I think  the word Ableism should be used more.  Giving things a label does seem to help some people understand what they are doing is wrong.  If we could say ‘that is such an ableist thing to say’ or ‘that person was very ableist’ it might at least start to help society become more disability discrimination aware.

To find out more about how the Equality Act effects you as en employer, employee or service provider the Citizens Advice Bureau have an online guide at Adviceguide: Disability discrimination

For a more in-depth guide to the Equality Act the government publish a full guide at Equality Act 2010: guidance




My Benefits life

‘Disabled people pay “a financial penalty” on everyday living costs, spending an average of £550 a month extra, according to a report by Scope.’http://http://www.bbc.co.uk/news/uk-27029928

I have been on benefits most of my life.  The way the media and other people talk about benefits makes this fact sound like something I should be ashamed of, but I am not.  Sometimes you hear older people say, that they are entitled to benefits as they paid into the system all their lives, I admit I have not paid much into the system at all.  Even when I have worked paying jobs one of them was between college and university so as a student I got my tax payments back a year later.  However being entitled to the money, why should I not take it, I need the money to live on.  I have tried very hard to get paying work and feel that it is not my fault I can’t pay tax into the system when no one will hire me.

Last year is the first time I stopped receiving Disability Living Allowance in twenty years.  My mum first claimed  it in my name when I was eight or nine.  I got it mostly for my Perthes Disease as I could not walk well, but later on she also got a care component for a few years due to my mental health issues as I was more work than a child of that age should have been.   When I turned eighteen I started to get the money myself.  I was by then just getting the mobility component, but found the money very handy.  I certainly needed it when I went away to university to pay for taxis to places some people might have considered walking distance.  For  example at one stage I was having weekly physiotherapy sessions at the hospital and it would cost me £5 a time to get the taxi there, as it was too far to walk to the bus station in town and then from the bus stop to the physiotherapy department.  When my old hip became too much to bear I purchased my own crutches as I knew the hospital waiting list to see physiotherapy about them was long and being in my final year at university I could not wait for them.  I got them online and they  came with a small delivery charge as well.  I think I got them at a very good price, but being a student without much money, I was glad of my DLA to help with the cost.  After my total hip replacement surgery they left me on DLA during the recovery period as it was not like I was instantly up and walking without any problems.  They leave you on DLA for about a year or so until the doctor signs you off to say it was successful, as that is about how long it takes to fully recover.  By this point I did feel like I was no longer entitled to the money, my circumstances had changed, I was walking much further and doing more for myself.
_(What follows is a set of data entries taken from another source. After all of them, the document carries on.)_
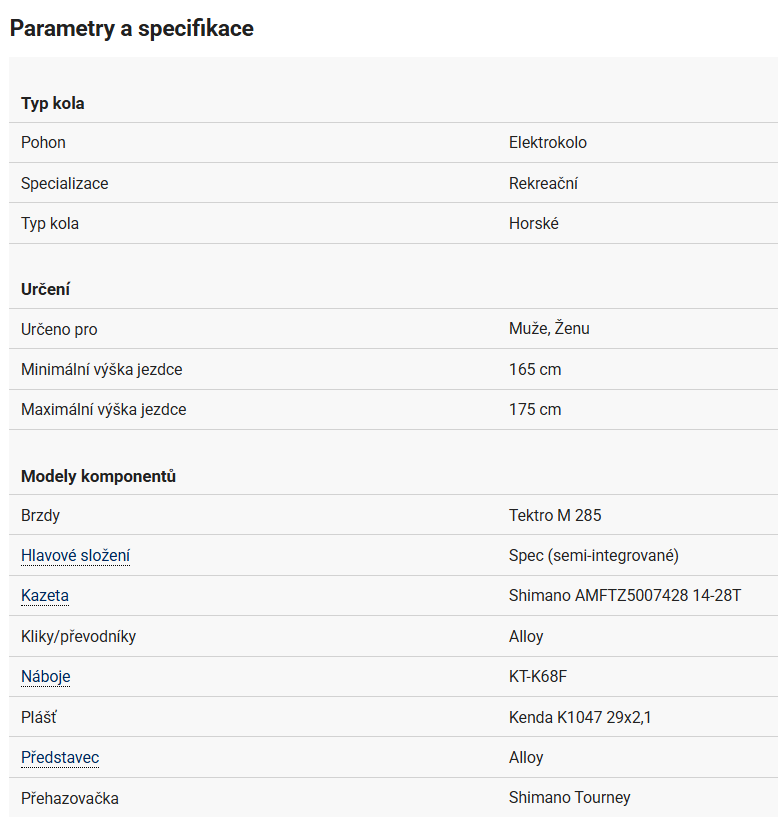Select the Modely komponentů section header
The height and width of the screenshot is (817, 778).
[98, 476]
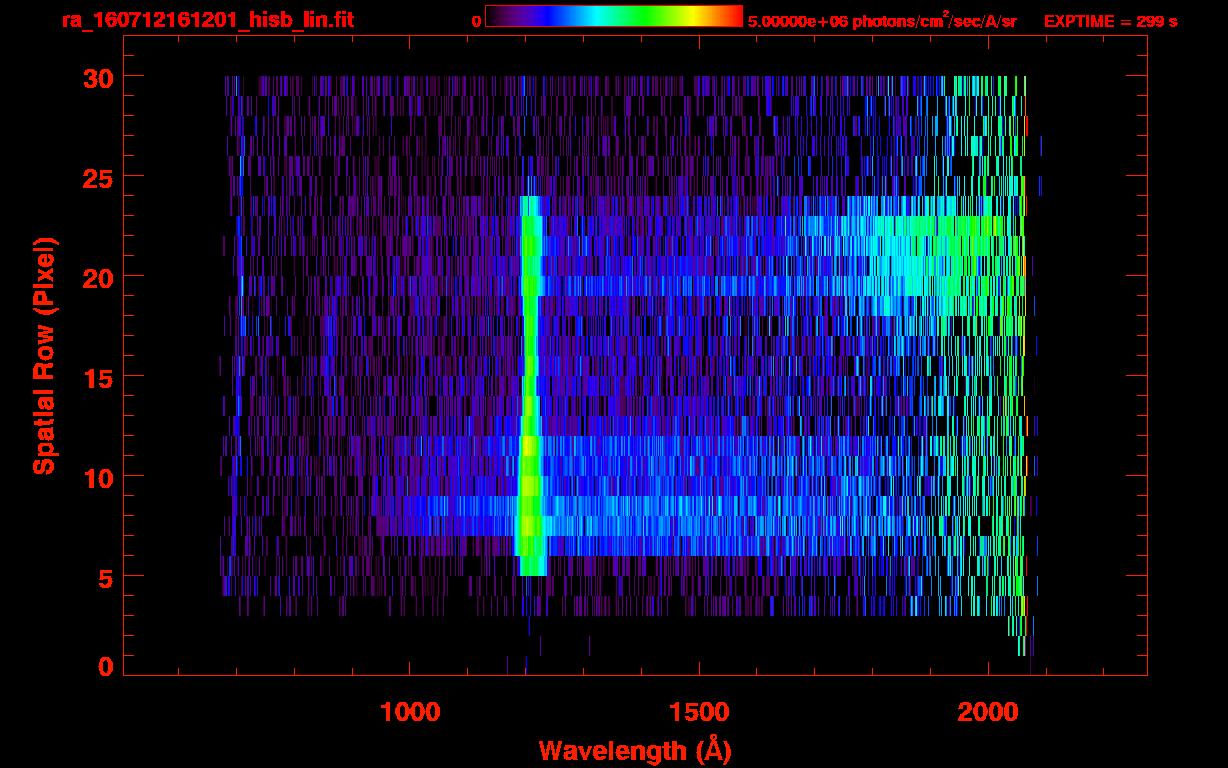Click the 0 spatial row tick label

(x=105, y=667)
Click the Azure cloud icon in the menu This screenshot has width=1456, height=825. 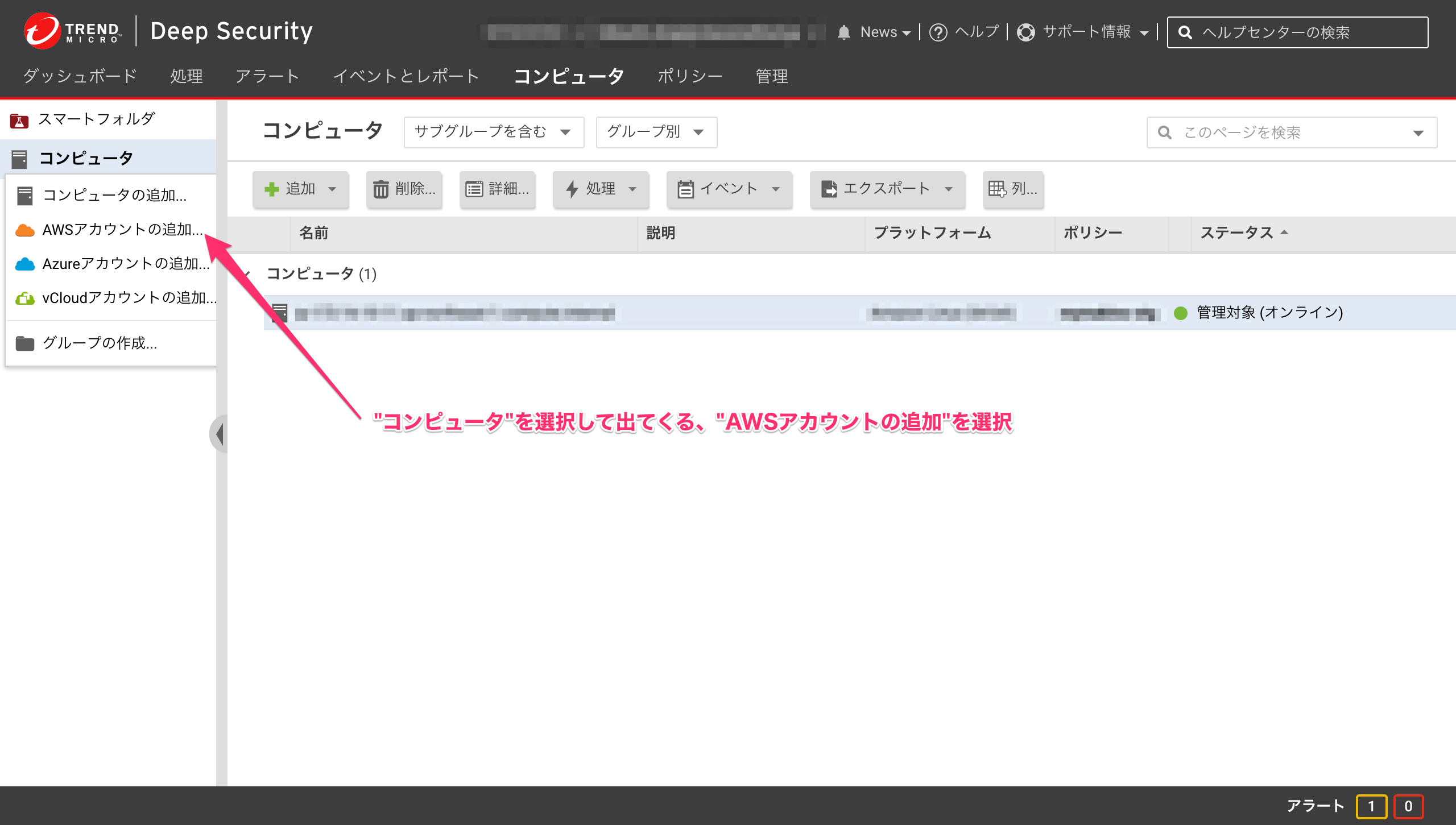tap(25, 264)
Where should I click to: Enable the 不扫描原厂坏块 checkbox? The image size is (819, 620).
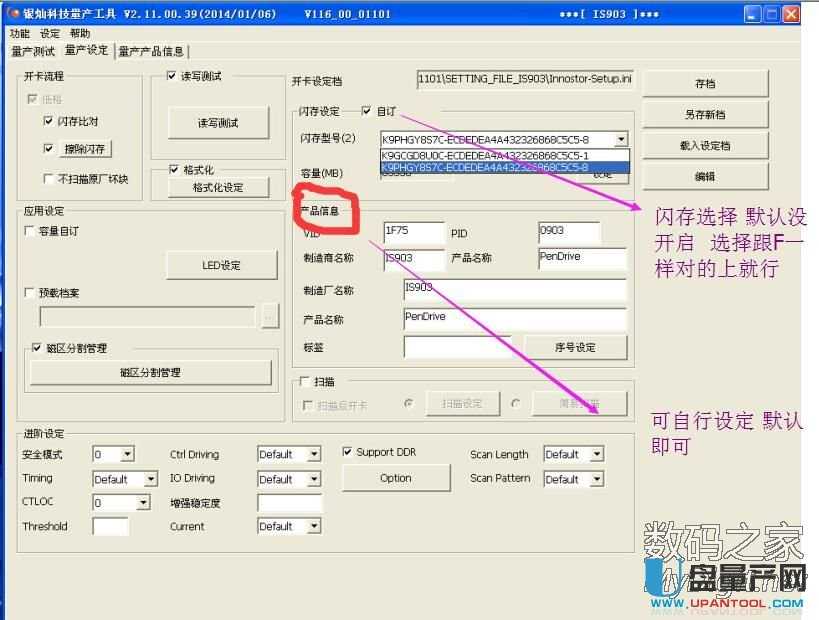coord(49,179)

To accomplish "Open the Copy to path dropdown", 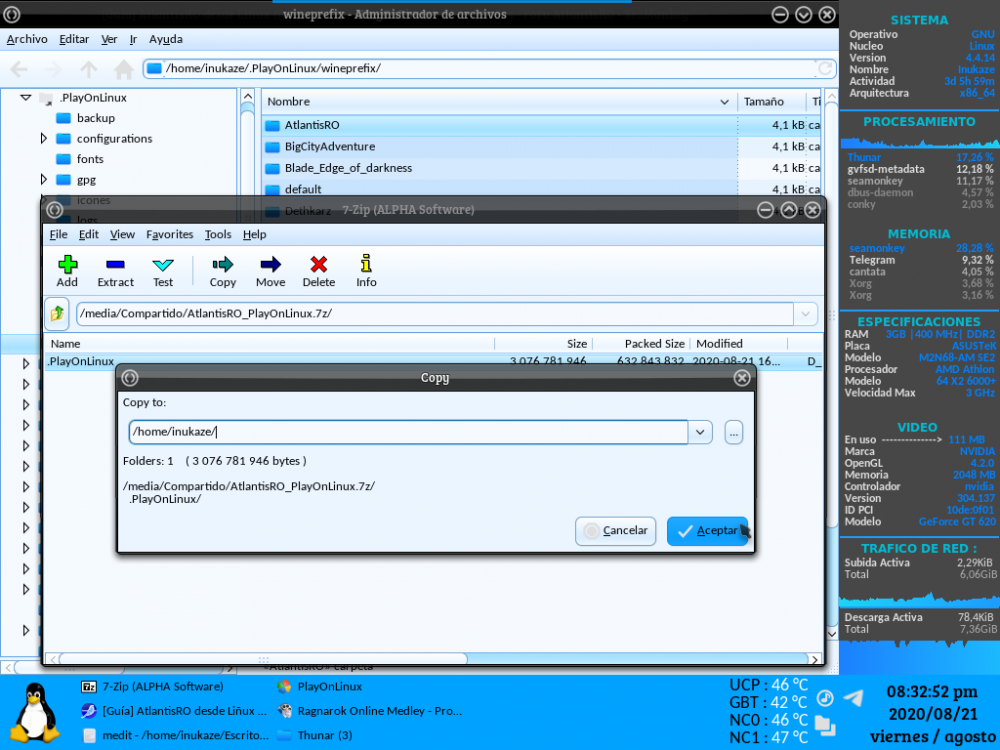I will (700, 432).
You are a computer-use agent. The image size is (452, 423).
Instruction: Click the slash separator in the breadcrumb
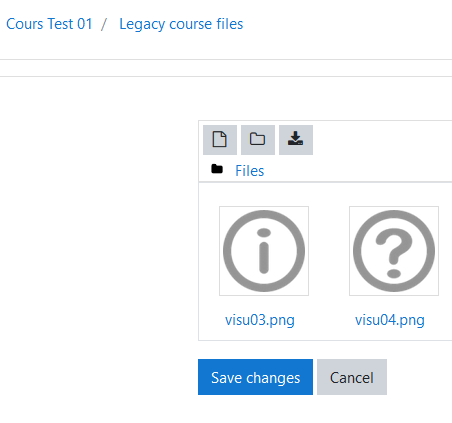tap(104, 24)
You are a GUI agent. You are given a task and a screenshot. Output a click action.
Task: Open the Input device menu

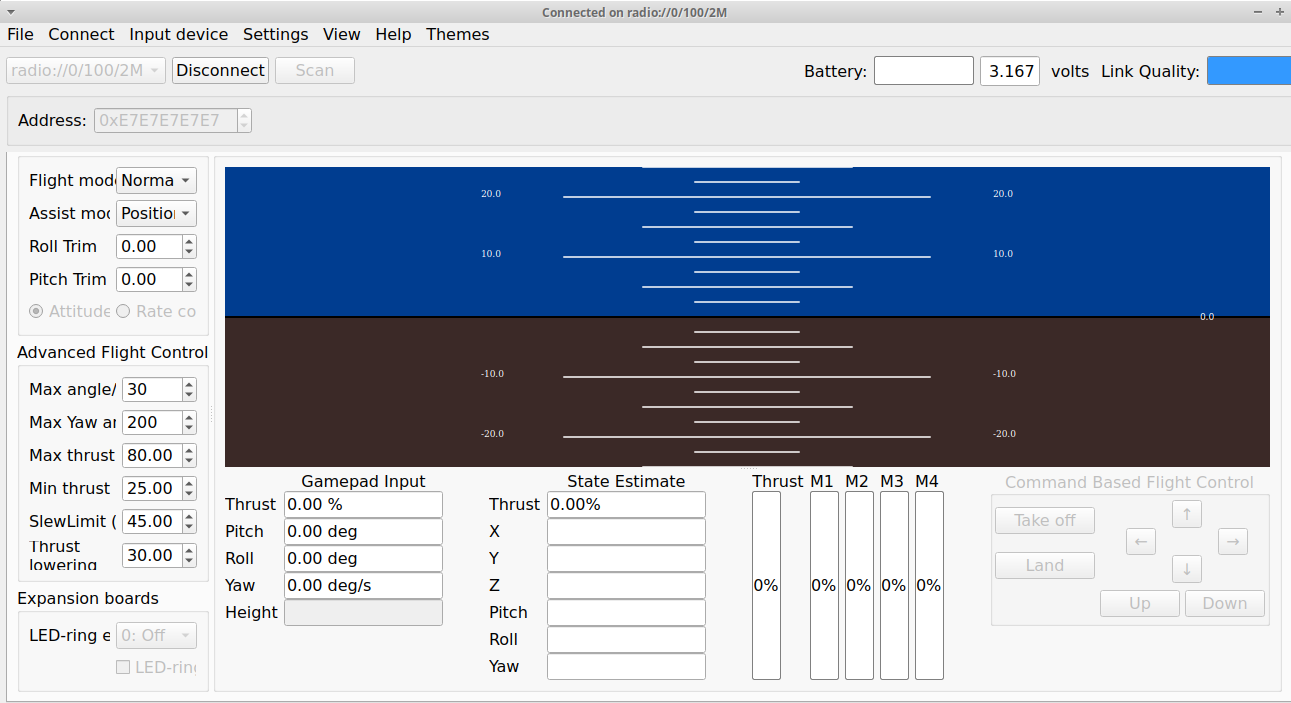[178, 34]
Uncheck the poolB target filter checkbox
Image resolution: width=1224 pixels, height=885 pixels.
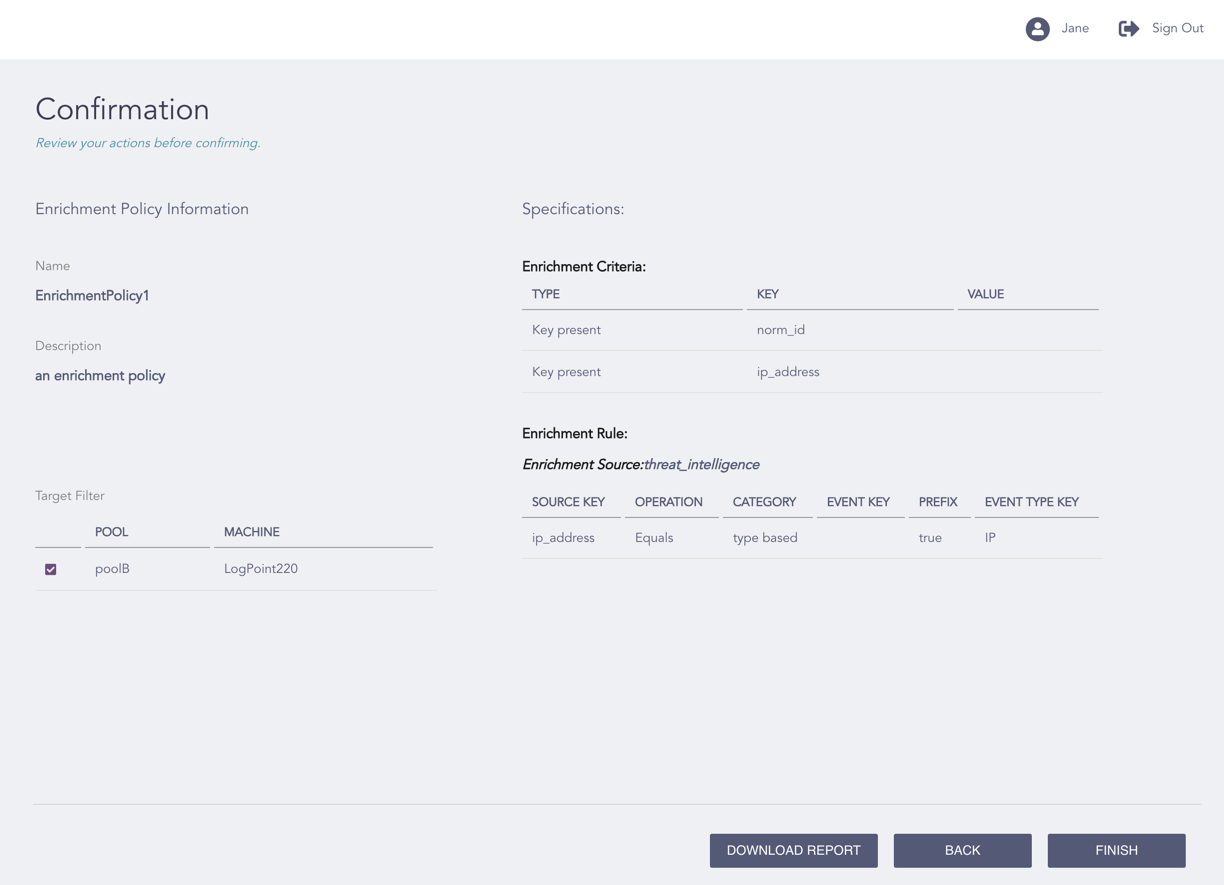point(51,569)
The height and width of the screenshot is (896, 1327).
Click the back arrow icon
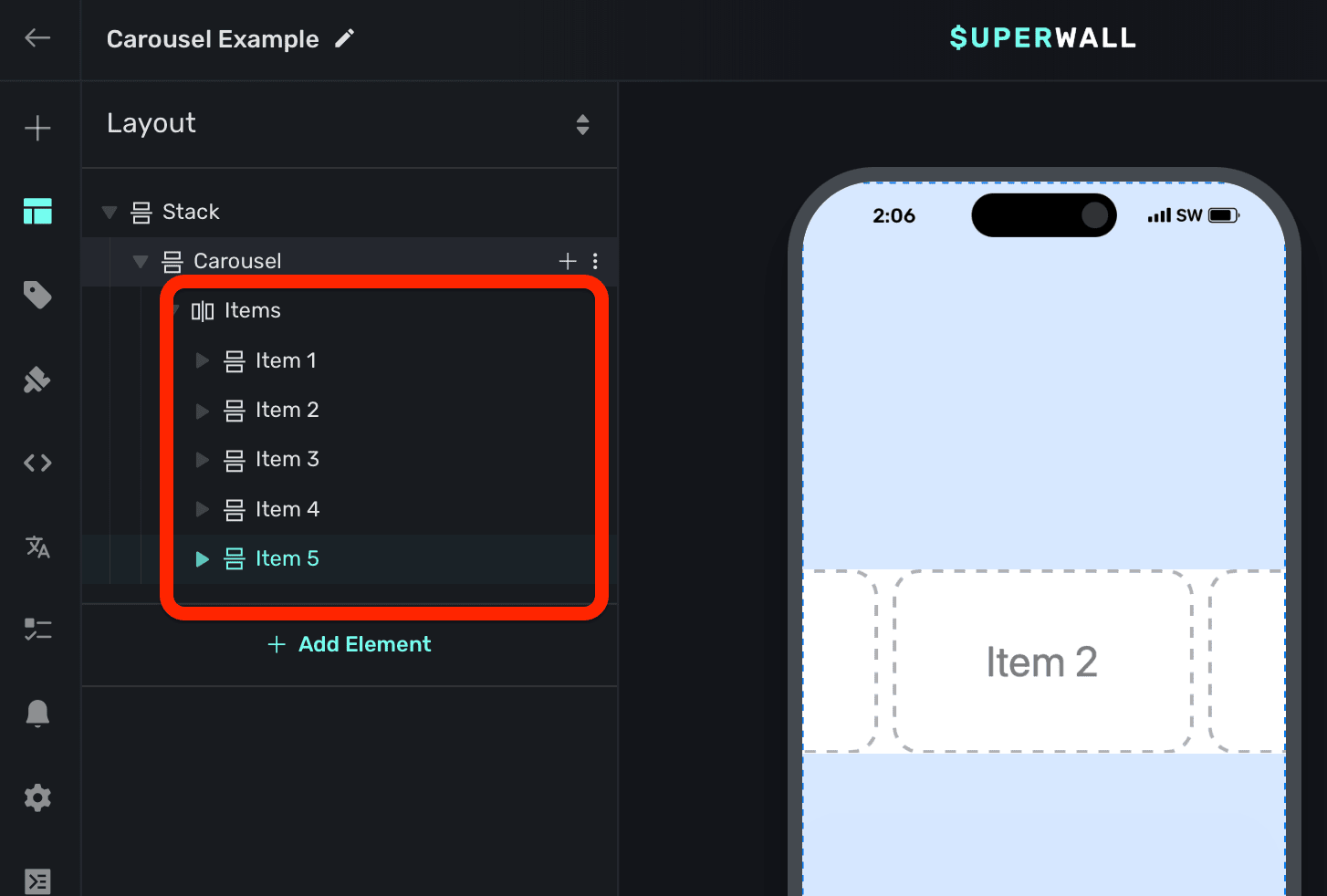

Claiming DLA was not an easy task.  As with most benefits the form is a full on booklet with many questions.  I  am glad they are thorough, I don’t like the idea of people falsely claiming benefits anymore than the next person, but they do ask some questions which are very hard to answer.  In the old DLA forms they used to ask how far you could walk, but in my case but varied from day-to-day.  Many disabilities change daily and many of the questions assumed that it stayed the same all the time.  I just put in my worst case days as although I might have been OK sometimes, if on the day I had to go out was a bad one, then I would need the money.  DLA has now changed into Personal Independence Payment which I gather are just as hard to claim for as DLA if not harder.  These forms are so hard to fill in as part of her job my mum has been on courses on how to fill them in.  They no longer give anyone life long benefit awards, everyone has to be re-assessed, even if you have something you can never recover from such as a missing limb or total blindness, yes because limbs just grow back magically and eye sight just recovers!  I was on low rate mobility which is now called mobility standard, which currently gets you £21.55 a week, which is not very much when you consider the average price of a taxi anywhere these days.  The most anyone could get on PIP now is £138.55 per week, but that includes both the enhanced mobility payment and the enhanced daily living payment.  This might at first sound quite generous, but there are extra payments some very sick people need to make such as using more central heating as they get more cold from not being able to move  as much or more electricity to charge up their wheelchair.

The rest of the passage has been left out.